Colombia: trade union leaders killed and threatened

4 February 2013: The ITUC and the Trade Union Confederation of the Americas (TUCA) have firmly condemned the most recent killing of a trade union activist and the serious intimidation suffered by union leaders.

The international trade union movement also expressed alarm at the deteriorating climate of insecurity, manifested in the form of direct threats against the trade union movement’s national leadership.

According to reports received by the ITUC, two death threats have been made in recent days against the national and regional leaders of both the CGT and the CUT, affiliated to the ITUC-TUCA.

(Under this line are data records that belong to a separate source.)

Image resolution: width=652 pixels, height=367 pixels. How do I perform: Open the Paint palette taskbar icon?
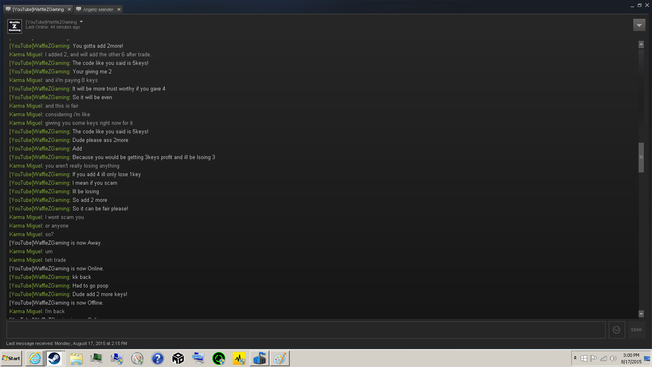point(280,358)
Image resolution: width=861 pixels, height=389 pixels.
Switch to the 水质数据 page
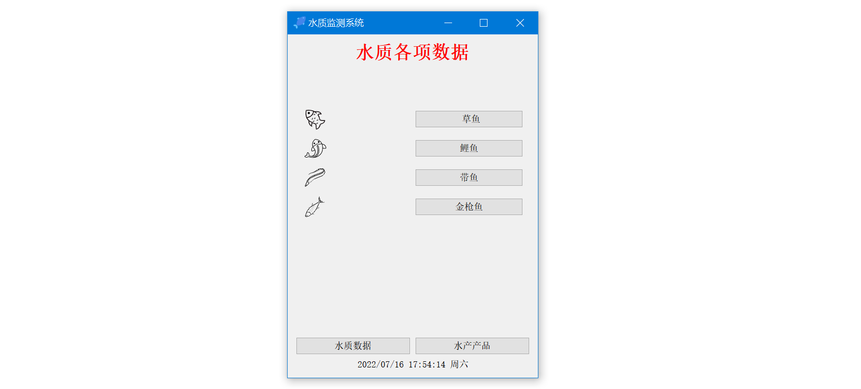pyautogui.click(x=353, y=346)

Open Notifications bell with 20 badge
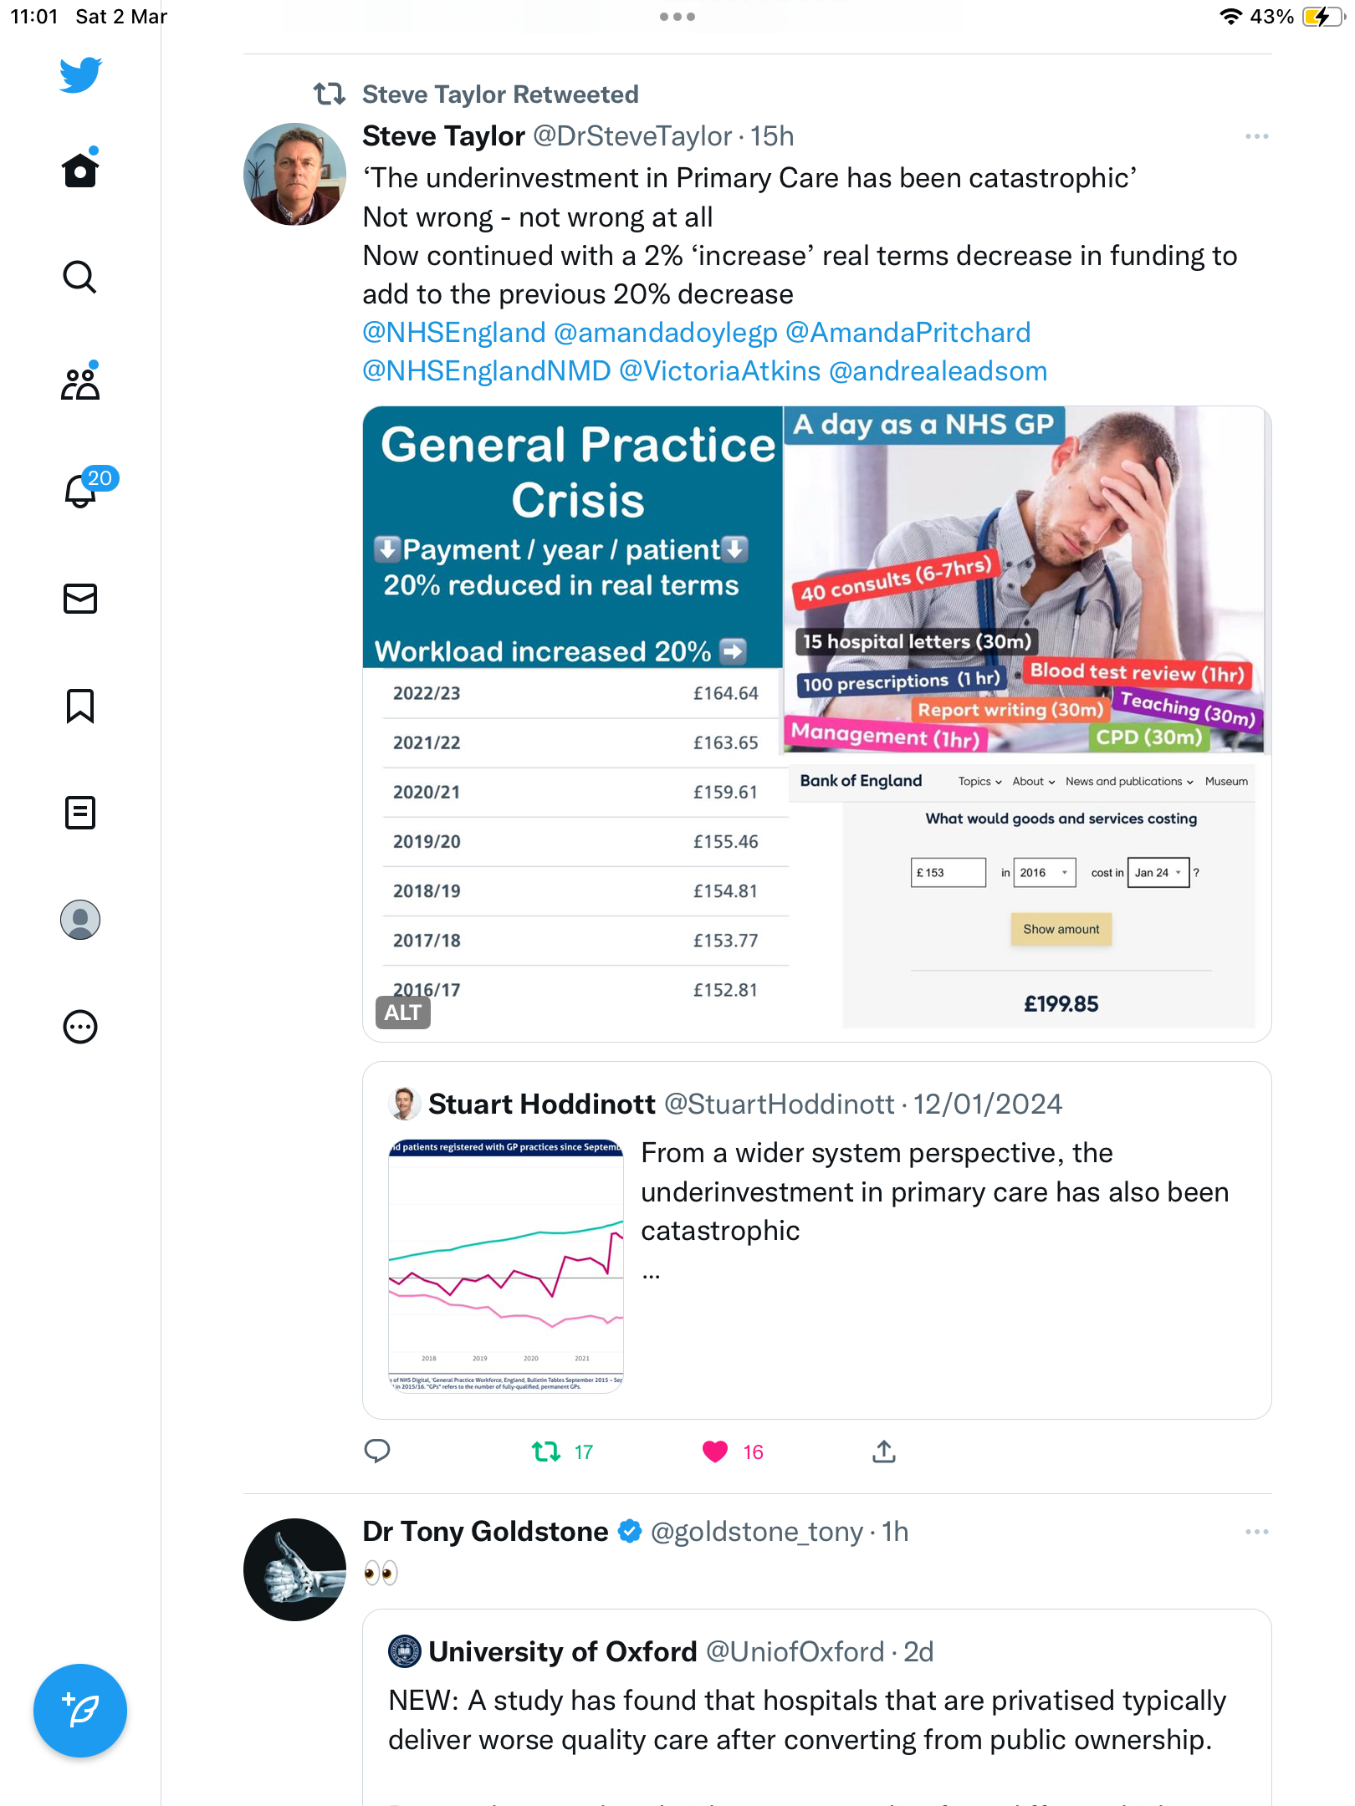82,490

In addition, regional trade union offices have been threatened and trade union leaders involved in struggles to defend labour rights have been killed.

On 28 January, a well-known union leader representing sugarcane workers, Juan Carlos Pérez Muñoz, was murdered on his way to work at La Cabaña sugar mill, in Valle del Cauca, in southwest Colombia.

"We demand an end to the violence and the impunity, and that urgent steps be taken to protect the leaders threatened. We continue to have serious fears for the safety of the trade union leaders and are concerned at the failure to respond to the urgent demands presented by trade union organisations," said Sharan Burrow, general secretary of the ITUC.

In a letter to the Colombian authorities, the ITUC and TUCA urged President Juan Manuel Santos and the Public Prosecutor’s Office to take every step necessary to end the impunity and to ensure that these crimes are investigated and that all those responsible are brought to justice.

The trade union organisations also called on the government to urgently respond to the written demands recently sent by the trade union centres.